The pictures are similar to the retouched images seen in Peter Jackson’s film, “They Shall Not Grow Old.” In it, the “Lord of the Rings” director colored images of the First World War stored by the Imperial War Museum in England to recreate vivid depictions of these soldiers’ environs and emotions in the war theatre.
Likewise, DCHS’ “U.S. Official Pictures of the World War” are pictures selected from the United States’ War Department.
As the book explains, they are “reproductions of official photographs, taken by soldier photographers belonging to the Photographic Section, Signal Corps, U.S. Army. Units of these military photographers were attached to all combat divisions and accompanied them into action at the front. Some gave their lives in battle and a number were wounded in securing the pictures show in this volume.”
In one picture, nine men huddle around papers strewn over a slab of concrete. Although their backdrop is a bombed out building, this meeting at Chery-Chartreuve Farm constitutes the 58th Infantry field headquarters.
In another, a Baldwin locomotive is unloaded from a steamer to rails in 15 seconds.
One picture captures the “U.S.S.Houston,” a former North German ship, the “SS Liebenfelds.” Scuttled in the Charleston, S.C. harbor, it was raised and refitted before being put into duty for the United States.
During World War I, she traveled 42,225 miles and carried 47,000 tons of freight including radio equipment, trucks airplanes and some Baldwin locomotives and 225 passengers. She also rescued 14 castaways from the Norwegian steamer “Tiro” that had been torpedoed off Lizard Light in December 1917
Pictures of the USS Houston and others memoralized in “U.S. Official Pictures of the World War” are housed at the home of Delaware County Historical Society, located at 408 Avenue of the States in Chester.

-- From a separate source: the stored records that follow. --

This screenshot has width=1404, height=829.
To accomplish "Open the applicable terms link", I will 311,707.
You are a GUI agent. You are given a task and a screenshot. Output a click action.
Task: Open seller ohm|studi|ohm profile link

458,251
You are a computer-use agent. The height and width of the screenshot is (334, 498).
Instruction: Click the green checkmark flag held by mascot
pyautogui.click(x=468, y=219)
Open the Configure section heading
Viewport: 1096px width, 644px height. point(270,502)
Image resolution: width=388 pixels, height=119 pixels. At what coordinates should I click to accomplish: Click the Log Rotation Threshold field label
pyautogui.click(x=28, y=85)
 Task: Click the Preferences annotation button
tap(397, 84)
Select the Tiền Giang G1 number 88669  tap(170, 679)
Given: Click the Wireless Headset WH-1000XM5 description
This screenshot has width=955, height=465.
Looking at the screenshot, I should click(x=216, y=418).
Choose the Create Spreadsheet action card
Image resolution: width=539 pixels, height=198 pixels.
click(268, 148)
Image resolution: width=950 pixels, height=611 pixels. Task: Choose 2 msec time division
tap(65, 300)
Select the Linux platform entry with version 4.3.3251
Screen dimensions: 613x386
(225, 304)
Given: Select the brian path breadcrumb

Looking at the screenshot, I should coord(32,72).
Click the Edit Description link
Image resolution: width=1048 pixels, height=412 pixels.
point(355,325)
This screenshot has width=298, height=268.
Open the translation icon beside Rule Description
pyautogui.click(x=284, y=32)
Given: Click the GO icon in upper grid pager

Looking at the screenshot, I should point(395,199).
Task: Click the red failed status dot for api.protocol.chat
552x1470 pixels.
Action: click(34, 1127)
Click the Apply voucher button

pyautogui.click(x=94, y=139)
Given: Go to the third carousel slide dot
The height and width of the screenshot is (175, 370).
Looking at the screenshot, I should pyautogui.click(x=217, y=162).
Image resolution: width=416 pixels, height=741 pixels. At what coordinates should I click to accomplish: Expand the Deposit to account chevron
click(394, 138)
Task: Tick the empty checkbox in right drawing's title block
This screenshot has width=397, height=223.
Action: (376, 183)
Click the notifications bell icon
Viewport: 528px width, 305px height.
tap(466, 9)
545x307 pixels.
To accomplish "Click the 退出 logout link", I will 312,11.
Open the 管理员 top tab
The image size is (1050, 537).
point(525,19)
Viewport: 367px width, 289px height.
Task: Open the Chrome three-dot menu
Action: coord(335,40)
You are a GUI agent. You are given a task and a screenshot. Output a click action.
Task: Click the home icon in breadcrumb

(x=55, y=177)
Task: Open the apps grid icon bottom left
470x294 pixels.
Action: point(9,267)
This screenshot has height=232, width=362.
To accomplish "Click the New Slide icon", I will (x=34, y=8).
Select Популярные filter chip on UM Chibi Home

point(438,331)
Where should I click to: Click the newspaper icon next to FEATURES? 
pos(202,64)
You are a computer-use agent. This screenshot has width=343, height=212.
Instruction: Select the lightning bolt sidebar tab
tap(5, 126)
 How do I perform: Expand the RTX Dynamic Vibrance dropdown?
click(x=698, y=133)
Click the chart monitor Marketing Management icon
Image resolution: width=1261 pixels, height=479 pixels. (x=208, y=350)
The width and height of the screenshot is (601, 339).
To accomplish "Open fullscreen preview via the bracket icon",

It is open to the public from 9 a.m. to 4 p.m. Wednesday and Friday; 1 p.m. to 6:30 p.m. Thursday; and 9 a.m. to 2 p.m. Saturday. Parking is free in lot behind the building or across the street in the city’s municipal lot.
For more information or for ways to get involved, please call 610-359-0832.
The embossed cover of "U.S. Official Pictures of the World War" features a firing soldier alongside a fallen one in deep greens and black.